◆ Task to complete ◆
Leaving out the pictures, reproduce each record exactly and in full.

┌──

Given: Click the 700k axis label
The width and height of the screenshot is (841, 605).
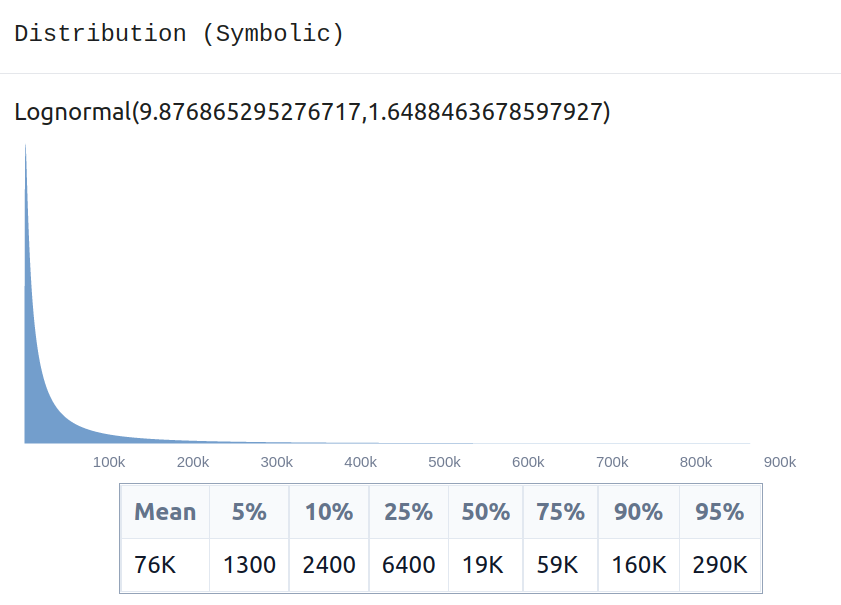Looking at the screenshot, I should pyautogui.click(x=612, y=462).
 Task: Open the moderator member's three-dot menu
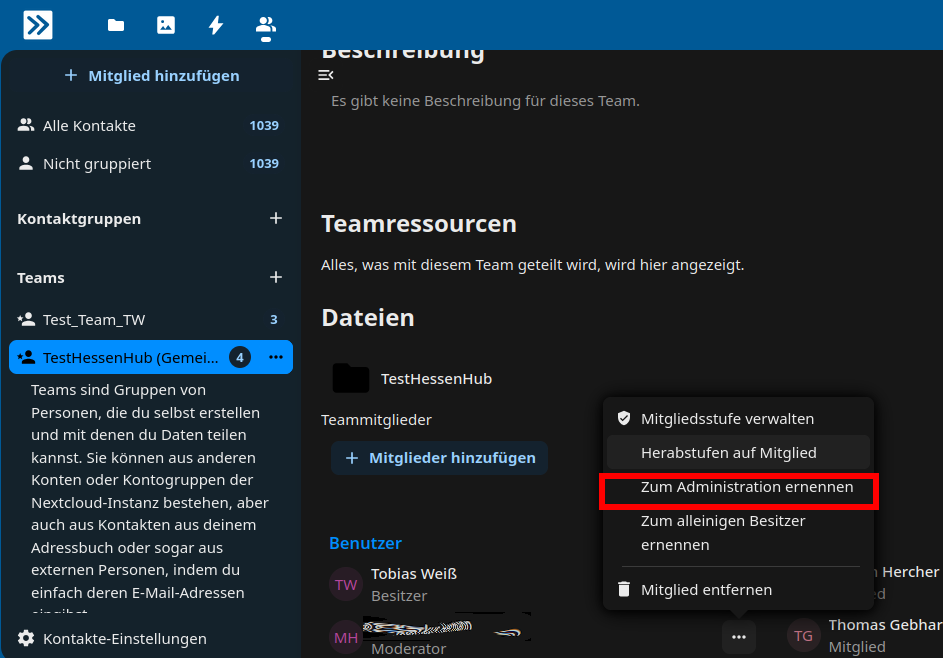tap(739, 637)
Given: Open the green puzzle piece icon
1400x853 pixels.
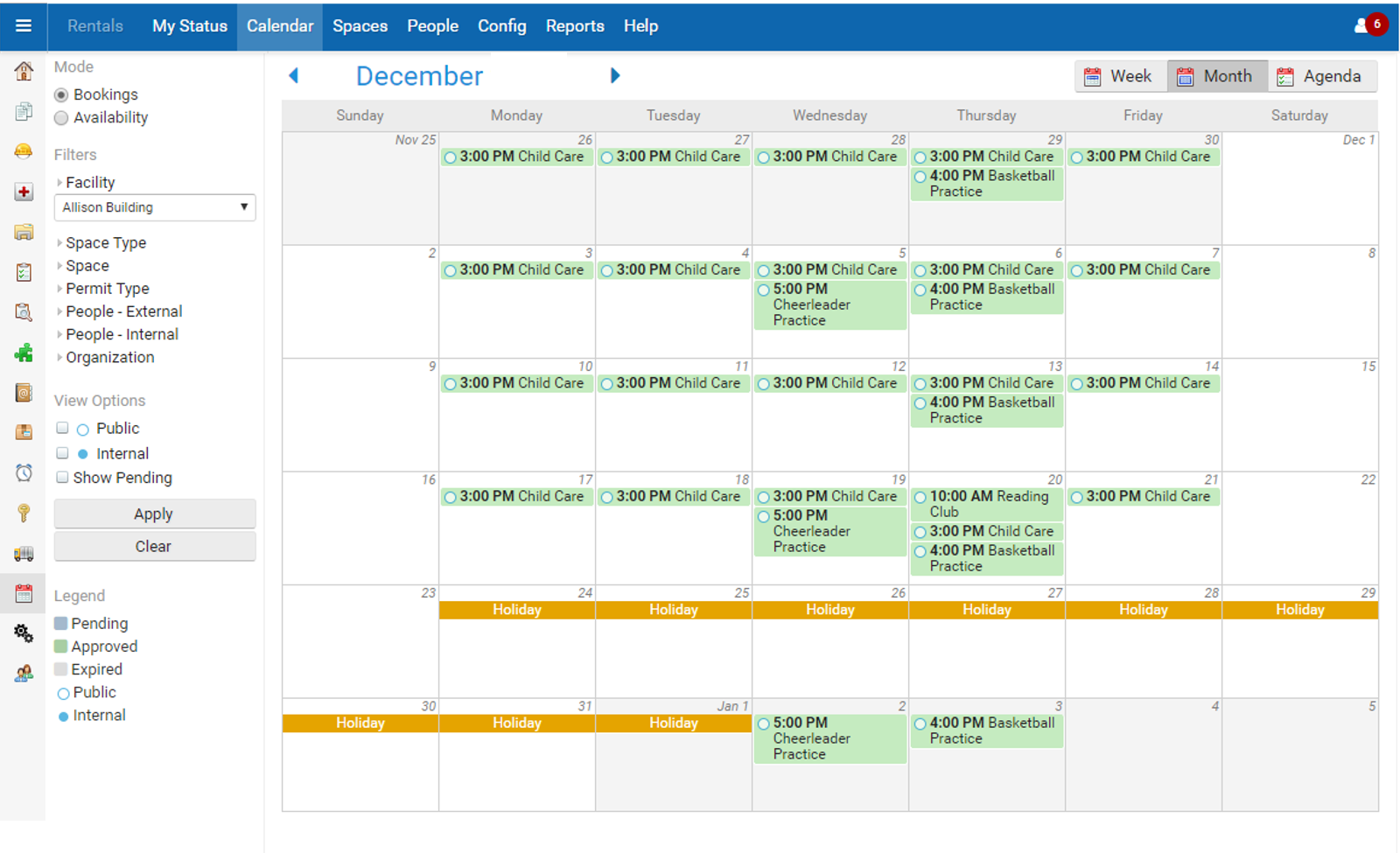Looking at the screenshot, I should (x=24, y=353).
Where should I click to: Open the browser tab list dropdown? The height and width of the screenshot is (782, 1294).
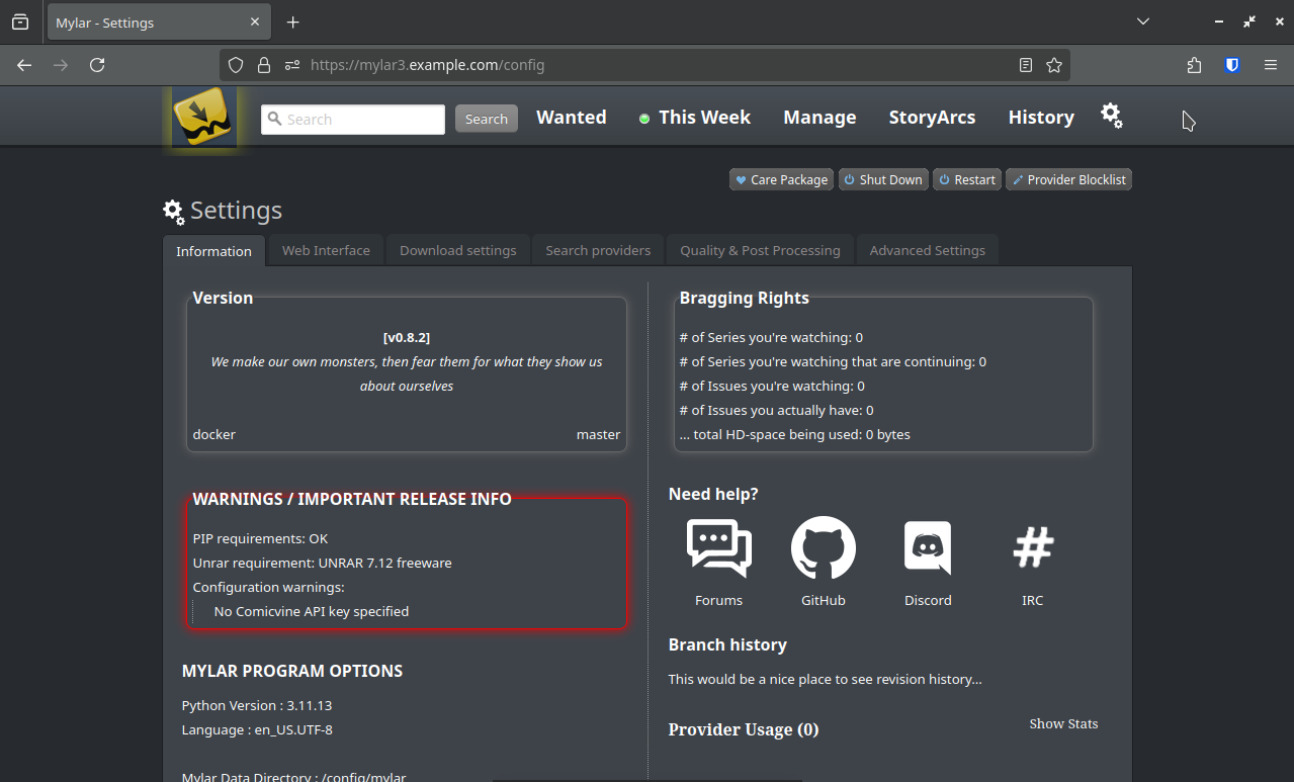[x=1143, y=22]
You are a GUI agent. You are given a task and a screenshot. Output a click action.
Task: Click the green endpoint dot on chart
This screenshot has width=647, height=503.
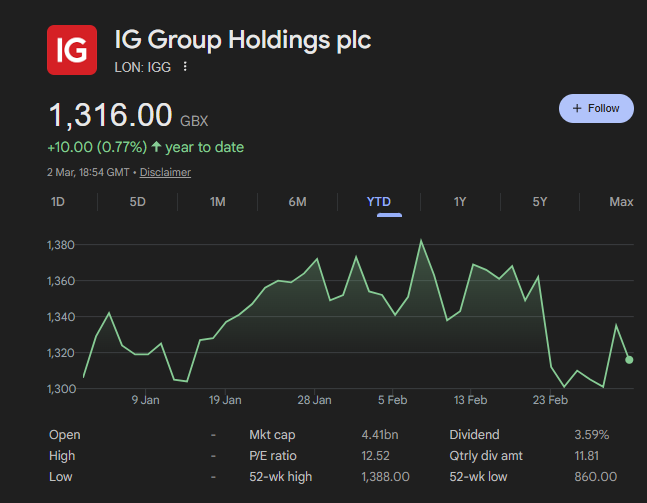629,360
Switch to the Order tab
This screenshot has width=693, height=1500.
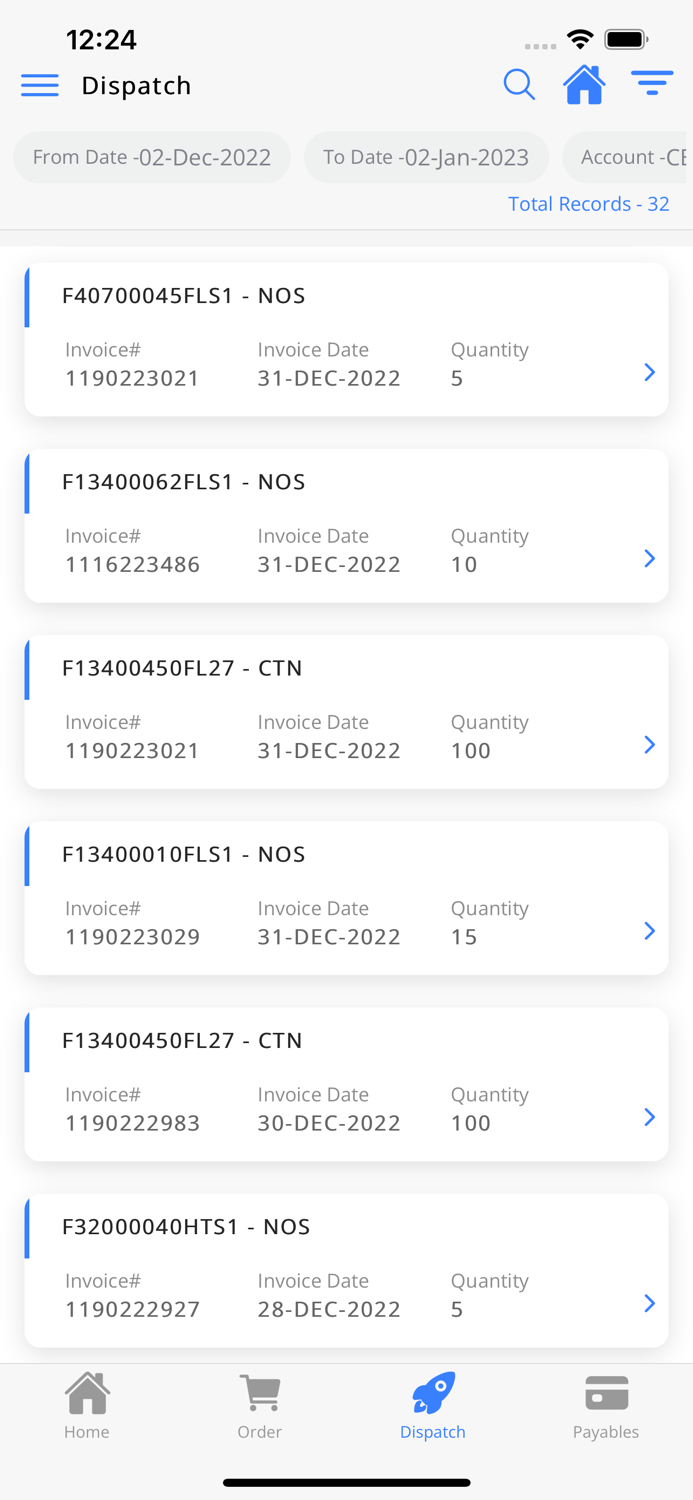[x=259, y=1405]
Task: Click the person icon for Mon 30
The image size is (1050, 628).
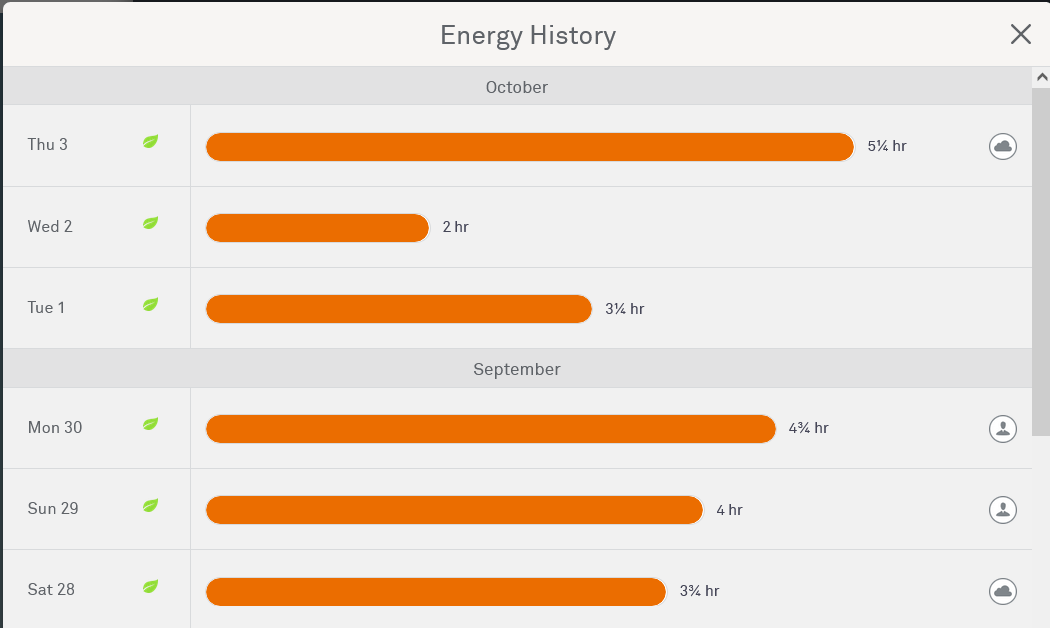Action: 1002,428
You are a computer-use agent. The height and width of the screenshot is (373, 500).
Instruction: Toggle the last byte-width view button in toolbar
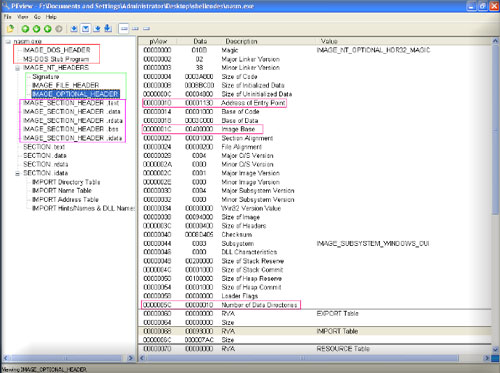[x=146, y=29]
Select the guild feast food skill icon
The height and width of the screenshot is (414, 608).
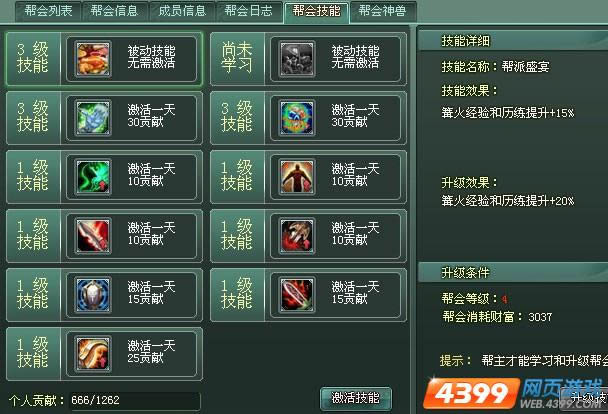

└──

◆ Exercise solution ◆
Given: Click the 700k axis label
The width and height of the screenshot is (841, 605).
Looking at the screenshot, I should pyautogui.click(x=612, y=462).
 Task: Open the moderator member's three-dot menu
tap(739, 637)
Given: Open the green puzzle piece icon
1400x853 pixels.
Looking at the screenshot, I should (x=24, y=353).
Where should I click to: Open the browser tab list dropdown? The height and width of the screenshot is (782, 1294).
[x=1143, y=22]
You are a GUI agent. You are given a task and a screenshot. Output a click action.
Task: Click the green endpoint dot on chart
This screenshot has width=647, height=503.
629,360
Switch to the Order tab
This screenshot has width=693, height=1500.
[x=259, y=1405]
Task: Click the person icon for Mon 30
The image size is (1050, 628).
Action: 1002,428
You are a computer-use agent. The height and width of the screenshot is (373, 500).
Instruction: Toggle the last byte-width view button in toolbar
[x=146, y=29]
Select the guild feast food skill icon
The height and width of the screenshot is (414, 608).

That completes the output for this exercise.